If inductions are run by whoever is free, a rotating crew of supervisors, or site managers across many contracts, go to #2 onwards. The guidance panels are what stop the walk-round drifting between people. You write what a good induction covers once, and every supervisor reads it inline, so the new starter at site nine gets the same induction as the one at site one.

Do you need a photo as proof, or is the ticked-and-noted record enough?

If a missed item would be caught and sorted internally, the ticked record is enough. Go to #1 or #2.

If a client, an auditor, or an incident could ask to see what was actually pointed out, the ticked list alone is rarely enough. They want to see the chemical store, the exit, the hazard the cleaner was shown. Go to #3. The photo on the walk-round gives the visual proof the list cannot.

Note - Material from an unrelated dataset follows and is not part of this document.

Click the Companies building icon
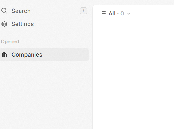The image size is (174, 129). [4, 55]
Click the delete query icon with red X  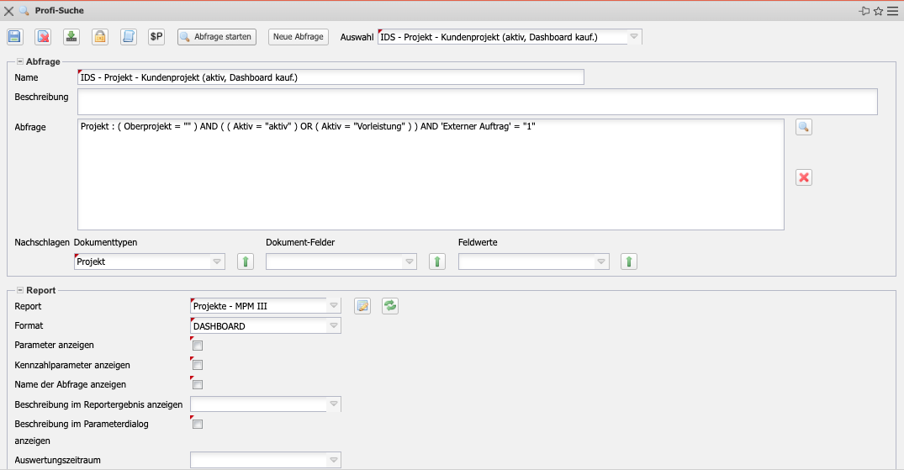pyautogui.click(x=43, y=37)
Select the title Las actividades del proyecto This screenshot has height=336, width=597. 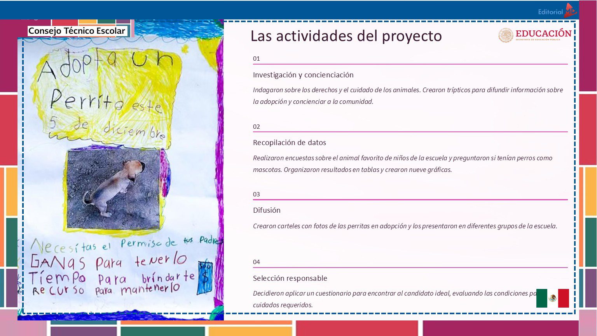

Do you need the operative to sign off?

If the induction is internal and no client or auditor will ever ask for it, a record is enough. Stick at #3.

If the induction is part of a contract or an audited process, the signature is the lock. Go to #4. The operative's signature closes the record with their own confirmation they had the induction, on the same record as the list, the note, and the photos.

Conclusion

A cleaning site induction is a stamped record, filled in on the walk-round, of the risks, the access, and the emergency plan a cleaner was shown before their first shift on a new site. The version an audited contractor runs turns a six-month-old conversation nobody can recall into a signed, photo-backed record that closes a client audit in an afternoon.

Pick the version that matches how your firm runs inductions today, not the most thorough one you can picture running someday. Open each template in the playground above and try it on the next site you take on.